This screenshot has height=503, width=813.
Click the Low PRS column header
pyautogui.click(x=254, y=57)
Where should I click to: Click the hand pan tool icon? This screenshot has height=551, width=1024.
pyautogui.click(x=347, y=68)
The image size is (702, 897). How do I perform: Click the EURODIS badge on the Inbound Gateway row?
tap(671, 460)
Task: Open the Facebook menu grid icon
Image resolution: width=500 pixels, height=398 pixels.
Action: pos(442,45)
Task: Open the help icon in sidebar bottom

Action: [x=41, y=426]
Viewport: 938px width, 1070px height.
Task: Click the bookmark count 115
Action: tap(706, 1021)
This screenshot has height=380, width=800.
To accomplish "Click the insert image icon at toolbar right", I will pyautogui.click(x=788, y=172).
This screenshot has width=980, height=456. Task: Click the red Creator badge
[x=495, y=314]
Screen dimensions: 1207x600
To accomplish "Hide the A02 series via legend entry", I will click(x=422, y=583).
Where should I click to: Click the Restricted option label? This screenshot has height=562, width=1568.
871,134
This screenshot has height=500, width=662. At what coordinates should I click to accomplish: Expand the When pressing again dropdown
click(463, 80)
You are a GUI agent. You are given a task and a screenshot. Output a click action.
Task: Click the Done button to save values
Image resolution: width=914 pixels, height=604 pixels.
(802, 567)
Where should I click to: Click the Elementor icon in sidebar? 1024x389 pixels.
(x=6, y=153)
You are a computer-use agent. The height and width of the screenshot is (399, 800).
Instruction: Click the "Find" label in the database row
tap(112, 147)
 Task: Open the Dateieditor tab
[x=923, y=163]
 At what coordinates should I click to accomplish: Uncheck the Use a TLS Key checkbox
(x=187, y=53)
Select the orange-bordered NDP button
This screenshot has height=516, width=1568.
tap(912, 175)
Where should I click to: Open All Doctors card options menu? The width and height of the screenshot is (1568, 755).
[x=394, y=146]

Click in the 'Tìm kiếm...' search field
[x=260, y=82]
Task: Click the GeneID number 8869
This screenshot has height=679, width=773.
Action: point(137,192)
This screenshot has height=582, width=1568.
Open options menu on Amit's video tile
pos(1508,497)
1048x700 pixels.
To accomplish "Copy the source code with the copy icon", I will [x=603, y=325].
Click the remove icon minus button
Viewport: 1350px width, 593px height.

⁂

Return the full material exactly.

This screenshot has height=503, width=813.
Click the Low PRS column header
pyautogui.click(x=254, y=57)
Where should I click to: Click the hand pan tool icon? This screenshot has height=551, width=1024.
pyautogui.click(x=347, y=68)
The image size is (702, 897). How do I perform: Click the EURODIS badge on the Inbound Gateway row?
tap(671, 460)
Task: Open the Facebook menu grid icon
Image resolution: width=500 pixels, height=398 pixels.
Action: pos(442,45)
Task: Open the help icon in sidebar bottom

Action: [x=41, y=426]
Viewport: 938px width, 1070px height.
Task: Click the bookmark count 115
Action: tap(706, 1021)
This screenshot has height=380, width=800.
To accomplish "Click the insert image icon at toolbar right", I will pyautogui.click(x=788, y=172).
This screenshot has width=980, height=456. Task: Click the red Creator badge
[x=495, y=314]
Screen dimensions: 1207x600
To accomplish "Hide the A02 series via legend entry", I will click(x=422, y=583).
Where should I click to: Click the Restricted option label? This screenshot has height=562, width=1568.
871,134
This screenshot has height=500, width=662. At what coordinates should I click to accomplish: Expand the When pressing again dropdown
click(463, 80)
You are a GUI agent. You are given a task and a screenshot. Output a click action.
Task: Click the Done button to save values
Image resolution: width=914 pixels, height=604 pixels.
(802, 567)
Where should I click to: Click the Elementor icon in sidebar? 1024x389 pixels.
(x=6, y=153)
You are a computer-use agent. The height and width of the screenshot is (399, 800).
Instruction: Click the "Find" label in the database row
tap(112, 147)
 Task: Open the Dateieditor tab
[x=923, y=163]
 At what coordinates should I click to accomplish: Uncheck the Use a TLS Key checkbox
(x=187, y=53)
Select the orange-bordered NDP button
This screenshot has height=516, width=1568.
tap(912, 175)
Where should I click to: Open All Doctors card options menu? The width and height of the screenshot is (1568, 755).
[x=394, y=146]

Click in the 'Tìm kiếm...' search field
[x=260, y=82]
Task: Click the GeneID number 8869
This screenshot has height=679, width=773.
Action: point(137,192)
This screenshot has height=582, width=1568.
Open options menu on Amit's video tile
pos(1508,497)
1048x700 pixels.
To accomplish "Copy the source code with the copy icon", I will [x=603, y=325].
Click the remove icon minus button
Viewport: 1350px width, 593px height.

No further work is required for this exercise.